====== Data provided

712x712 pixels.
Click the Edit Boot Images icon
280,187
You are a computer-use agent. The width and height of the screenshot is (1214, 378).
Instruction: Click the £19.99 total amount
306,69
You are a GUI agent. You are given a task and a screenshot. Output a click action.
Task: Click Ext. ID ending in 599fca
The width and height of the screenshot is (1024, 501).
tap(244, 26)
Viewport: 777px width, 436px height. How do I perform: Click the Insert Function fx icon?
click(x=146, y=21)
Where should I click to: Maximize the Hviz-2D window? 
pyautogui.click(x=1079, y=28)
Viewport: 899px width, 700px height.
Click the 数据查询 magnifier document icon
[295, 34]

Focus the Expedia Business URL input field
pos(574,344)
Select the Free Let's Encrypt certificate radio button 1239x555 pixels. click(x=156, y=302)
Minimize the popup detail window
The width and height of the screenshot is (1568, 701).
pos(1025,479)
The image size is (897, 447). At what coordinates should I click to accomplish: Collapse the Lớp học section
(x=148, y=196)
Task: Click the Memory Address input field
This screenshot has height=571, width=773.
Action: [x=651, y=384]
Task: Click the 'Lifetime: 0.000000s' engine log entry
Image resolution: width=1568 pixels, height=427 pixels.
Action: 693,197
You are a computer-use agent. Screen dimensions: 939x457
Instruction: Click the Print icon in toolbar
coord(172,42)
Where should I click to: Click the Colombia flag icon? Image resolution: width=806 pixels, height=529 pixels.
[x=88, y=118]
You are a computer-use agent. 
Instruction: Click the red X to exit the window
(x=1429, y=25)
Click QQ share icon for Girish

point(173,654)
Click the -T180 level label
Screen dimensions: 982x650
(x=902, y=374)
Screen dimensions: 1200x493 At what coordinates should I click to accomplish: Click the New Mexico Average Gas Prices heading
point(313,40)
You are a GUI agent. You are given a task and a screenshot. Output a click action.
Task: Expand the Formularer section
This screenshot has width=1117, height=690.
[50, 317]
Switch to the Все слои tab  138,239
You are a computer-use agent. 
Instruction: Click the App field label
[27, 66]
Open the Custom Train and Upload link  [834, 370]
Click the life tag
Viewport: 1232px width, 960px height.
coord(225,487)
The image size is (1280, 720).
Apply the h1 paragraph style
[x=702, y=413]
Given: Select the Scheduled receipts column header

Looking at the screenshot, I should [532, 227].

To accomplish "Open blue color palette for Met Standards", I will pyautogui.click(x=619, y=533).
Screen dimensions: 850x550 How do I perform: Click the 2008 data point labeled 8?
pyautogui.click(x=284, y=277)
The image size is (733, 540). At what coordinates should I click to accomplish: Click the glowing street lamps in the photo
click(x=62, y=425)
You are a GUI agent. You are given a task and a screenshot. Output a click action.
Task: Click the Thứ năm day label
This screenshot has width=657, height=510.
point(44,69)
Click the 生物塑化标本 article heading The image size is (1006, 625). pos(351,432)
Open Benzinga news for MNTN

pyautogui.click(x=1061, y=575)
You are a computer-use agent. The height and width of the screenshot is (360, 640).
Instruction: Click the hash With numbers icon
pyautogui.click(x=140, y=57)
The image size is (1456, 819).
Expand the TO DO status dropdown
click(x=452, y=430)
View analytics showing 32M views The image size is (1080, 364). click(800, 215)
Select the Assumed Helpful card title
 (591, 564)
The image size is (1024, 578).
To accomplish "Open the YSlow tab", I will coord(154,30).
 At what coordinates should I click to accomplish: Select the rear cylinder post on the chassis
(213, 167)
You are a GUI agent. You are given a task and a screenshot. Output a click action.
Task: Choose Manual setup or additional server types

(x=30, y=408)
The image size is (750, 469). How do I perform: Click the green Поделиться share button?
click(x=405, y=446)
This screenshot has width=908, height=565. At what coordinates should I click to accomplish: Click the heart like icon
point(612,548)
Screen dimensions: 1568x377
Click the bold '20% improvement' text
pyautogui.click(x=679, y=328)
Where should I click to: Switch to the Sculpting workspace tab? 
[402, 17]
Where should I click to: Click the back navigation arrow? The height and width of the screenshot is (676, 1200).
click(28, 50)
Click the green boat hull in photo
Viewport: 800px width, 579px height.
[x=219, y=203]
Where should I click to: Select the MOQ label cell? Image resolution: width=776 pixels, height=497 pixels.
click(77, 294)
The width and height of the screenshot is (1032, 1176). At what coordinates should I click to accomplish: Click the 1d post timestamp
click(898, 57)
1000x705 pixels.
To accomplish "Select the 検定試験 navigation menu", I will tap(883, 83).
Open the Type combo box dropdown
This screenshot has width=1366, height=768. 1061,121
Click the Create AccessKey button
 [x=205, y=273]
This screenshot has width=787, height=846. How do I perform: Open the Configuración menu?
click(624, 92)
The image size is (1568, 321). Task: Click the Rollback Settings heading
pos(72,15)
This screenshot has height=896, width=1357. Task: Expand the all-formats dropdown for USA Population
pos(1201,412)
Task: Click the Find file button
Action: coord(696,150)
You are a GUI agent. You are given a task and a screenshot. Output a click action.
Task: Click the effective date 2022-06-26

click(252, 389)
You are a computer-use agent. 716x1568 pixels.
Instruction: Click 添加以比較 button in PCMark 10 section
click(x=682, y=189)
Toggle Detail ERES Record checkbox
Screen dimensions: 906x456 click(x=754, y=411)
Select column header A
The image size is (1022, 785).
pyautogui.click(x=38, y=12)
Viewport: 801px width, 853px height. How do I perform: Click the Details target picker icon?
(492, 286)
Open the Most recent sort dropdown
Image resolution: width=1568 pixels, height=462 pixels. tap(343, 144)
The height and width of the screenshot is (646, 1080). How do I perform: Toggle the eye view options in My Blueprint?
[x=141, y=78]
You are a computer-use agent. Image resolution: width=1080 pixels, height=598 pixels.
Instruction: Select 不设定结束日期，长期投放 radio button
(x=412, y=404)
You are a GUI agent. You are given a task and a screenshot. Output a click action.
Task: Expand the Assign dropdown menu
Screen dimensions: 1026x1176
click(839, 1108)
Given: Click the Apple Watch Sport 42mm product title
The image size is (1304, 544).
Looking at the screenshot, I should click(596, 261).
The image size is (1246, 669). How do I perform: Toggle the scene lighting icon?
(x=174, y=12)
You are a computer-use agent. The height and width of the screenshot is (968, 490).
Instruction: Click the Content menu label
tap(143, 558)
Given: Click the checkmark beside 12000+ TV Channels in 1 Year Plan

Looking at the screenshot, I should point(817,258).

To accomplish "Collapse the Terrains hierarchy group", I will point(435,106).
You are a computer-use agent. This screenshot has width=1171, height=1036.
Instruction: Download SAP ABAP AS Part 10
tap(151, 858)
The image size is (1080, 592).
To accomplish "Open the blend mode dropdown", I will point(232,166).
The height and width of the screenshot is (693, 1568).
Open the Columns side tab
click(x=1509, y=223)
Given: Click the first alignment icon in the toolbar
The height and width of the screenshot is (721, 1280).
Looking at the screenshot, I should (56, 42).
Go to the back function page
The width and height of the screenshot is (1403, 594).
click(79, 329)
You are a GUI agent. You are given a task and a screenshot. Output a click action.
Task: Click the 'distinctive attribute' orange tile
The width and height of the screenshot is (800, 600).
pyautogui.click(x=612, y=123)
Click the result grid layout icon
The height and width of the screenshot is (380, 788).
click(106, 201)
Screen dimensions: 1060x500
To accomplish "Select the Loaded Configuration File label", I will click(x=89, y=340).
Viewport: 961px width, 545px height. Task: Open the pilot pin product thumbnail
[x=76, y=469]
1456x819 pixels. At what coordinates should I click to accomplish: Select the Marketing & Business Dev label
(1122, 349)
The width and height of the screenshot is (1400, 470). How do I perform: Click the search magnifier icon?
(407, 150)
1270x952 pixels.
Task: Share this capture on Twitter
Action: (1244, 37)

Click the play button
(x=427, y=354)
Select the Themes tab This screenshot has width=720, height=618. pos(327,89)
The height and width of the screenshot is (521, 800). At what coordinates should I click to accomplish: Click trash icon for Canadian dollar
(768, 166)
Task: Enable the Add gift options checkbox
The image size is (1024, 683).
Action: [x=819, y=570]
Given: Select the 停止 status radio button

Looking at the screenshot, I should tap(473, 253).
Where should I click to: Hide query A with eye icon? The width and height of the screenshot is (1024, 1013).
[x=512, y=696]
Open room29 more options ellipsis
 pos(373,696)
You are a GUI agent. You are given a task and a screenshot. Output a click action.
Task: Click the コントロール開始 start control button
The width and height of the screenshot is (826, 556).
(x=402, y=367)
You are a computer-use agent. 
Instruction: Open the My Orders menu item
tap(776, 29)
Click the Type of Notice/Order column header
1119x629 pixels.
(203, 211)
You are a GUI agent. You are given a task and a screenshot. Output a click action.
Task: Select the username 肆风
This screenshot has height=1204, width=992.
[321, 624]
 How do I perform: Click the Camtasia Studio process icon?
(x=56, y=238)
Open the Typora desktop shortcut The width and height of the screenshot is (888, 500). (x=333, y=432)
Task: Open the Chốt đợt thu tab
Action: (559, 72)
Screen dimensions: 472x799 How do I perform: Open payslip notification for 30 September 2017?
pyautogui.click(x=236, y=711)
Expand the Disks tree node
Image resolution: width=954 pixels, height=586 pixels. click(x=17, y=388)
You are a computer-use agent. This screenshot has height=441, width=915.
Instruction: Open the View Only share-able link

============

■ Assignment ■
Check each line above for the string "link" and copy every line that has it.

■ Expected answer ■
Open the Custom Train and Upload link  [834, 370]
Instruction: Open the View Only share-able link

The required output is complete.